University Of California Davis Davis, California, United States
Raghavender Gopireddy (University Of California Davis)| Victor Flores (University Of California Davis)| Kent Sasse (Sasse Surgical Group)| Sean Ward (University of Nevada Reno)| Manuela Zaccolo (University of Oxford)| Yang Xiang (University Of California Davis)| Madeline Cintron (University Of California Davis)| Manuel Navedo (University Of California Davis)

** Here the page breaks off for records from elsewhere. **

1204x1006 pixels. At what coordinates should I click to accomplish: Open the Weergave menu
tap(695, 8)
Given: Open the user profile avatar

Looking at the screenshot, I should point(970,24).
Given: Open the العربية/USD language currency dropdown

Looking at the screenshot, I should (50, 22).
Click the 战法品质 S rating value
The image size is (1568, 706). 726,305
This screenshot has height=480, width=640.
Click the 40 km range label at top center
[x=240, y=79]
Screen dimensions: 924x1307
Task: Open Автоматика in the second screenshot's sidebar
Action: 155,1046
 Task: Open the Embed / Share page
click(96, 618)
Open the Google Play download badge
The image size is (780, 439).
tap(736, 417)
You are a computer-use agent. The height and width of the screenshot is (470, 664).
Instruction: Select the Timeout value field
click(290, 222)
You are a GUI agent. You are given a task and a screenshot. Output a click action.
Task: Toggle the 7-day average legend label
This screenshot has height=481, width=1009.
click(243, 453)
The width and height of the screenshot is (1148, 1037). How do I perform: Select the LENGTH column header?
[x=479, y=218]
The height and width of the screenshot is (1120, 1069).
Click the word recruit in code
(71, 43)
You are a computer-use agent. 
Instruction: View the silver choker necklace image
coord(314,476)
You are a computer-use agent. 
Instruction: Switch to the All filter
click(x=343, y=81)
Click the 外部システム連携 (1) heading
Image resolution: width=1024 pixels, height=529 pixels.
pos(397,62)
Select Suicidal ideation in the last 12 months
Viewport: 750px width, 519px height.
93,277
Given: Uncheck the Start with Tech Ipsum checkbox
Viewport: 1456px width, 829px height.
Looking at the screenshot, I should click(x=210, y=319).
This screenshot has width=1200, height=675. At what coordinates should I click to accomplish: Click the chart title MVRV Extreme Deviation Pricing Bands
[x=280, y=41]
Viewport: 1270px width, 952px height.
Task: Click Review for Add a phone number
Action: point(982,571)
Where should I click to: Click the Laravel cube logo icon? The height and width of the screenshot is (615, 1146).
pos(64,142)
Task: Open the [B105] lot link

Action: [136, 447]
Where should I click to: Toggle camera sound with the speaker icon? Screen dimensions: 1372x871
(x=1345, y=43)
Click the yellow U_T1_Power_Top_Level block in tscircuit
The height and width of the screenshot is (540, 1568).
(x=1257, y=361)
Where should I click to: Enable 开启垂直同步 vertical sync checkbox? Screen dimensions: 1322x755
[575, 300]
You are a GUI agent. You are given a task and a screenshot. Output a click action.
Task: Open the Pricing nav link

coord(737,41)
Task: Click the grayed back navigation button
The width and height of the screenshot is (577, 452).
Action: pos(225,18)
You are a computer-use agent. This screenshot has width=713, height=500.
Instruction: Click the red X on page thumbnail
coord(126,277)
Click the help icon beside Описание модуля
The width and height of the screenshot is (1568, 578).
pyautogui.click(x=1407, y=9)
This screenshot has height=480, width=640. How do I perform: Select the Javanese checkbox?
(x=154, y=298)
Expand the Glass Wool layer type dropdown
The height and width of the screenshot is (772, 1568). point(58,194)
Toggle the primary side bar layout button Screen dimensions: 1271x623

Cyclic AMP (cAMP) is an important physiological second messenger that plays a central role in arterial myocyte excitability. While it is well-known that cAMP production by different Gs protein coupled receptors (GsPCRs) is confined to discrete subcellular compartments in many excitable cells, it is unclear if and how this spatial organization occurs in arterial myocytes that wrap around blood vessels. We hypothesized that ligand-induced cAMP signals are compartmentalized in arterial myocytes. Here, live-cell imaging with new targeted cAMP FRET-based (CUTie) biosensors was used to visualize cAMP signals in male and female human and mouse arterial myocytes. We found that receptor-mediated cAMP production was compartmentalized within the sarcoplasmic reticulum (SR) region of male, but not female arterial myocytes. PLA imaging suggested SR is closely associated with phosphodiesterase 4 (PDE4) and further analysis revealed that basal PDE4D expression was significantly higher in male arterial myocytes, which may contribute to spatially restricted subcellular cAMP signaling. Intriguingly, PDE4 activity was found to modulate SR Ca2+ load, as well as receptor-mediated vasorelaxation and blood flow (BF) in male arteries. These findings established a key role for PDE4 in regulating unique sexually dimorphic cAMP compartmentalization in arterial myocytes.